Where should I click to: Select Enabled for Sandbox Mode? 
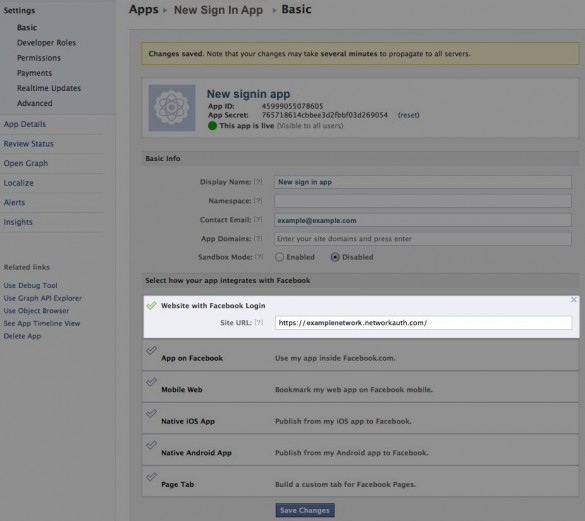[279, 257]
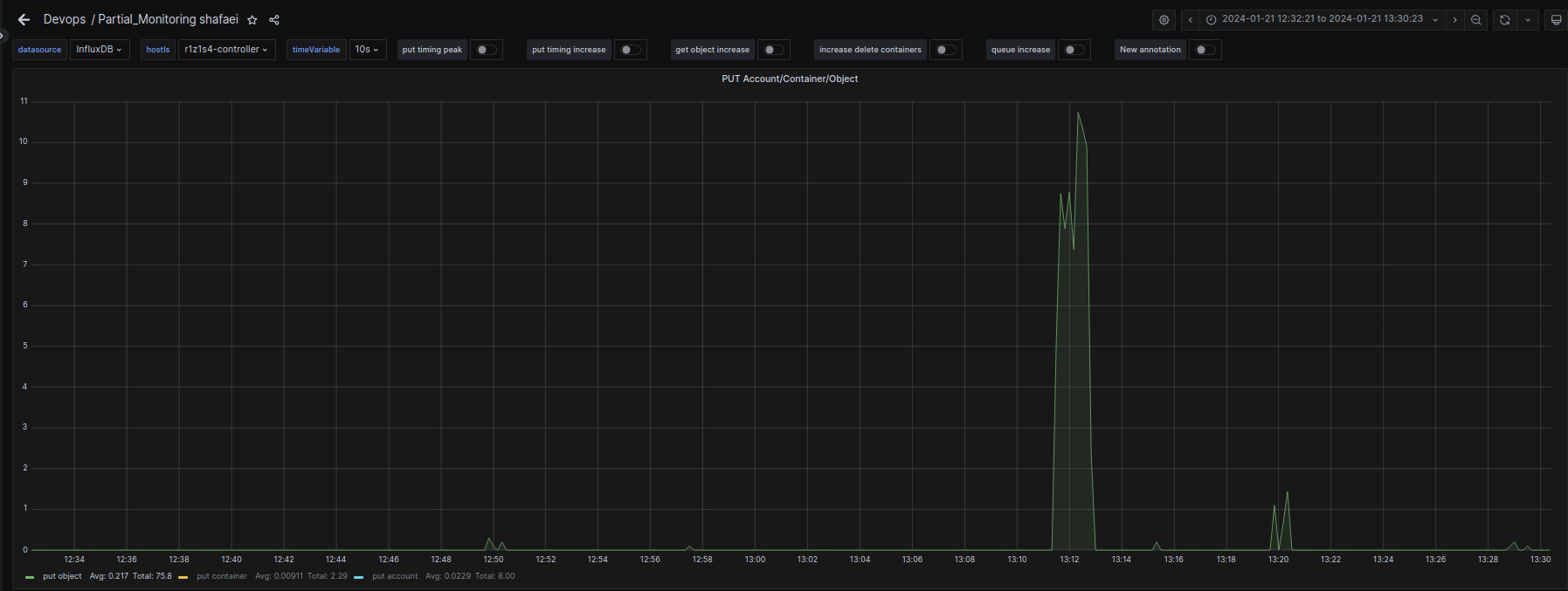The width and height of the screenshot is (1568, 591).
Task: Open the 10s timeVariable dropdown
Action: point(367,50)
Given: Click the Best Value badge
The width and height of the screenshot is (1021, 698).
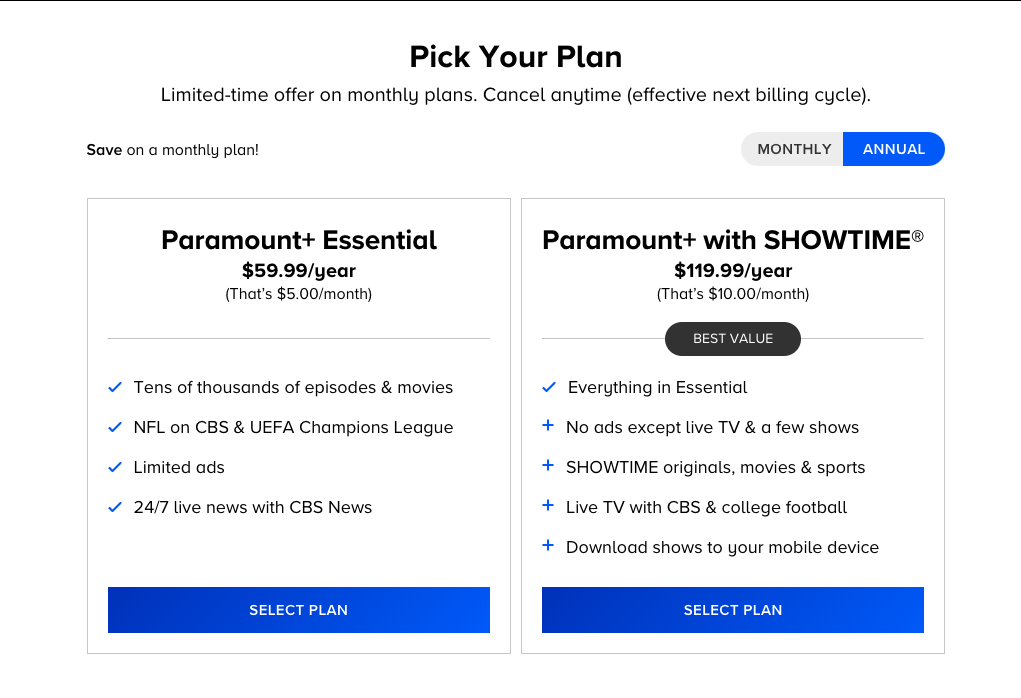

____________________

About this exercise:
Return the whole listing, word for word, and leave out every picture.

Task result:
Where should I click to: Select Enabled for Sandbox Mode? 
[279, 257]
The width and height of the screenshot is (1568, 591).
Task: Open the 10s timeVariable dropdown
Action: point(367,50)
Given: Click the Best Value badge
The width and height of the screenshot is (1021, 698).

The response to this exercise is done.